Par ce moyen, le sol de la ville est préservé d’infiltrations pernicieuses ; mais le flot incessant d’eaux résiduaires que déverse le gros collecteur du drainage urbain, que va-t-il devenir ? Le rejeter dans une rivière ou dans un puits absorbant, ce serait, on le sait maintenant, répandre plus loin l’infection, dont la ville est délivrée, et ce serait aussi sacrifier en pure perte les boues fécondantes dont l’égout est devenu l’issue régulière. Comme ces eaux impures se trouvent à un niveau inférieur, une machine à vapeur les refoule dans un troisième réseau de tubes, imperméable de même que le second, qui les conduit souterrainement aux champs du voisinage. L’engrais liquide, soumis à une pression énergique, jaillit çà et là au milieu des jardins maraîchers et des prairies, et retombe en pluie sur la terre ensemencée. Les immondices ne sont plus emmagasinées nulle part, ou plutôt le sol cultivé en devient le magasin et l’épurateur naturel. Très peu d’heures après avoir été produites, les matières stercorales sont déjà transportées à la campagne et disséminées sur une immense surface. Ce n’est pas tout. La terre qui reçoit toute l’année les déjections d’une ville finirait elle-même par se saturer, si l’on n’y remédiait à temps.

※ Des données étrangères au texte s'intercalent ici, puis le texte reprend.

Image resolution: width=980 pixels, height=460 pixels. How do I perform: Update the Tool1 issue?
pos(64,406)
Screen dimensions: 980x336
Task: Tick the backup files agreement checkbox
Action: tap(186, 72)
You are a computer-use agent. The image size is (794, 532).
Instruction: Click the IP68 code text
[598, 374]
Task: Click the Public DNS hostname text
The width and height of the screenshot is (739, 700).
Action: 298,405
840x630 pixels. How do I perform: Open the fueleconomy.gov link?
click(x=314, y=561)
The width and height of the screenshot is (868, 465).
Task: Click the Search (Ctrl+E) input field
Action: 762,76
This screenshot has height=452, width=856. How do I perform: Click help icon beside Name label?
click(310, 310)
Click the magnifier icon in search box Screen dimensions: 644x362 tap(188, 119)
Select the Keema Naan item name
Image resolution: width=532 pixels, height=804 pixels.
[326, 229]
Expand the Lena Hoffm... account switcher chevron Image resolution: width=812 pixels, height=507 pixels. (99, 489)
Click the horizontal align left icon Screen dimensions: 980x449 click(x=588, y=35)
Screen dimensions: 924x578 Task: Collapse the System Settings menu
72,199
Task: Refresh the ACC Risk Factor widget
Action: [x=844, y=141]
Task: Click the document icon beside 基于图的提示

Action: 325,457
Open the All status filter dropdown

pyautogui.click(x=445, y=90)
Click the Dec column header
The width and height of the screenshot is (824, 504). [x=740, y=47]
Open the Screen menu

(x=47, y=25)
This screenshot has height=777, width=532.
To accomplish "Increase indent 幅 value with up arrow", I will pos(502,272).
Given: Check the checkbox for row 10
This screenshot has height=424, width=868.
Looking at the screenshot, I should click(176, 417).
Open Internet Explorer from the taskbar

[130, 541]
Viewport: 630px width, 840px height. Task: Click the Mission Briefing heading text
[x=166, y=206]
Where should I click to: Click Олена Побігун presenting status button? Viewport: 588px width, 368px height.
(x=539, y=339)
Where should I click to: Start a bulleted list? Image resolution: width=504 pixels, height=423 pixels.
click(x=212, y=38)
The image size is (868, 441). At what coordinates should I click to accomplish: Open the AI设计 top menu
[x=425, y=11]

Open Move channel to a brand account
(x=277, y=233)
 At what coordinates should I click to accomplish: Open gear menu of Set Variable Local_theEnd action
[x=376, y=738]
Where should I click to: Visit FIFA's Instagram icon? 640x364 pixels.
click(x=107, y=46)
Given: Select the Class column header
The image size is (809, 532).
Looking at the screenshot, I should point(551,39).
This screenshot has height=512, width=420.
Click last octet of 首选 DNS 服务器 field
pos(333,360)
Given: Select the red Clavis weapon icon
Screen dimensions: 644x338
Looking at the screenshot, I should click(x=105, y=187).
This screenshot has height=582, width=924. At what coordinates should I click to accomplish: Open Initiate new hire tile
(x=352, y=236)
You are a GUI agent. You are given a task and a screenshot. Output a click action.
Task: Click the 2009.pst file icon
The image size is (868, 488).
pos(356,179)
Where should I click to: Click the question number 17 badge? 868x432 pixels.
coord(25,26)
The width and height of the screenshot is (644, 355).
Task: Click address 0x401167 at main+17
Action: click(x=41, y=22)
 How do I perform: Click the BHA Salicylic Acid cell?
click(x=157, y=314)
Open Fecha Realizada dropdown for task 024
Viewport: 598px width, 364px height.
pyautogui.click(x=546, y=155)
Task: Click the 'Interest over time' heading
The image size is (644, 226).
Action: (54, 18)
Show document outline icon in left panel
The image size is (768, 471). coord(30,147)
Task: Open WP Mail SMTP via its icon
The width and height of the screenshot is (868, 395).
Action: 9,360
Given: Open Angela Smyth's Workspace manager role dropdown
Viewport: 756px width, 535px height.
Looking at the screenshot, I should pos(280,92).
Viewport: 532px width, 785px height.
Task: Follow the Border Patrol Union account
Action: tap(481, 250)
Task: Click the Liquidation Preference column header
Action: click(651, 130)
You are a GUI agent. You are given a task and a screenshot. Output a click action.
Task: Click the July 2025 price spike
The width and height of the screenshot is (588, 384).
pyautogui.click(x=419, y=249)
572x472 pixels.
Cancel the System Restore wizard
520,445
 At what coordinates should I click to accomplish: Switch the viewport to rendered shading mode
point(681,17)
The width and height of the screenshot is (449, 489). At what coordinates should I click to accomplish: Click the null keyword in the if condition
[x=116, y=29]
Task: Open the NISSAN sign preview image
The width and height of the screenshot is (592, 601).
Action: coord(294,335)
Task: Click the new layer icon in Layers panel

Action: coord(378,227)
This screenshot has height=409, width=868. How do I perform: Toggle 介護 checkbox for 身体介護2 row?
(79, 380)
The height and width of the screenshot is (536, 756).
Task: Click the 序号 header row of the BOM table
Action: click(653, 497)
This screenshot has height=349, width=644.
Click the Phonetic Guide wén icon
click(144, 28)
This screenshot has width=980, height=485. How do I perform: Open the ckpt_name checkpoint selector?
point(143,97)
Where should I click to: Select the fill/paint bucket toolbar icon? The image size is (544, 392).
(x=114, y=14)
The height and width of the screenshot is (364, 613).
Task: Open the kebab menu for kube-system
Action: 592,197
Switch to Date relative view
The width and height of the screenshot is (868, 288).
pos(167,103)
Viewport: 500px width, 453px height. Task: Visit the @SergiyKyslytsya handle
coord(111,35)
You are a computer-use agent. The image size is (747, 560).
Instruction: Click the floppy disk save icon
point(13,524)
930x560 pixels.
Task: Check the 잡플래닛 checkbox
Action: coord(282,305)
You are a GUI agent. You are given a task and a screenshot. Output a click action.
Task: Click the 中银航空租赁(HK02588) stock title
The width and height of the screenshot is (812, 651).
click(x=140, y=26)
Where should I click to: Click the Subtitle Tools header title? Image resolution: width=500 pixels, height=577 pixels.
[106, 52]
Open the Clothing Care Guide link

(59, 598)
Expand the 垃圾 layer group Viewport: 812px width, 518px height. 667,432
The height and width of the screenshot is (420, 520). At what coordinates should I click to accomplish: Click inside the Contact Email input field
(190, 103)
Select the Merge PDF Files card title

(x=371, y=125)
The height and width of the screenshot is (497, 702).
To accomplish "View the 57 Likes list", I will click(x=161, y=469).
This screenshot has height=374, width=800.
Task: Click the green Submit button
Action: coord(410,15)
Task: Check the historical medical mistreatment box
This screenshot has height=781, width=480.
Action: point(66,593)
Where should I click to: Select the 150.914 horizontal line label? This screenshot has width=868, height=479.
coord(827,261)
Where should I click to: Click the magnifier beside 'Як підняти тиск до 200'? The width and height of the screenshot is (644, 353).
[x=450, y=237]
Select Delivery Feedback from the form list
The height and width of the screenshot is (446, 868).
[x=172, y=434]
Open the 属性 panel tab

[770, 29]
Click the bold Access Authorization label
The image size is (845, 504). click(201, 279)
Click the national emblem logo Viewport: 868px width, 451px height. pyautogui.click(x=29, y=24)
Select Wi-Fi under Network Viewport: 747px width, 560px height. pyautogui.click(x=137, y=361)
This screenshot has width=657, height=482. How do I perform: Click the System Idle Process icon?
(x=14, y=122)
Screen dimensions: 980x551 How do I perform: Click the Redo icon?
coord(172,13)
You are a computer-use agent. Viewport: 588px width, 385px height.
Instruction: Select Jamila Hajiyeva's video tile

Dans les conditions où ce système a été mis en pratique dans la Grande-Bretagne, certaines prairies soumises à une irrigation continue reçoivent annuellement jusqu’à 20,000 mètres cubes d’eau d’égouts par hectare. Il serait donc à craindre qu’il n’y eût parfois excès d’arrosage. L’enlèvement de l’excès d’eau, dernier anneau de cette chaîne d’opérations, s’effectue par un quatrième réseau de tuyaux souterrains, qui n’est autre qu’un drainage ordinaire. Le liquide boueux versé à la surface filtre jusqu’à ces derniers tuyaux en se dépouillant au profit du sol des substances fertilisantes qu’il recèle. L’eau revient à la rivière pure, inodore et inoffensive.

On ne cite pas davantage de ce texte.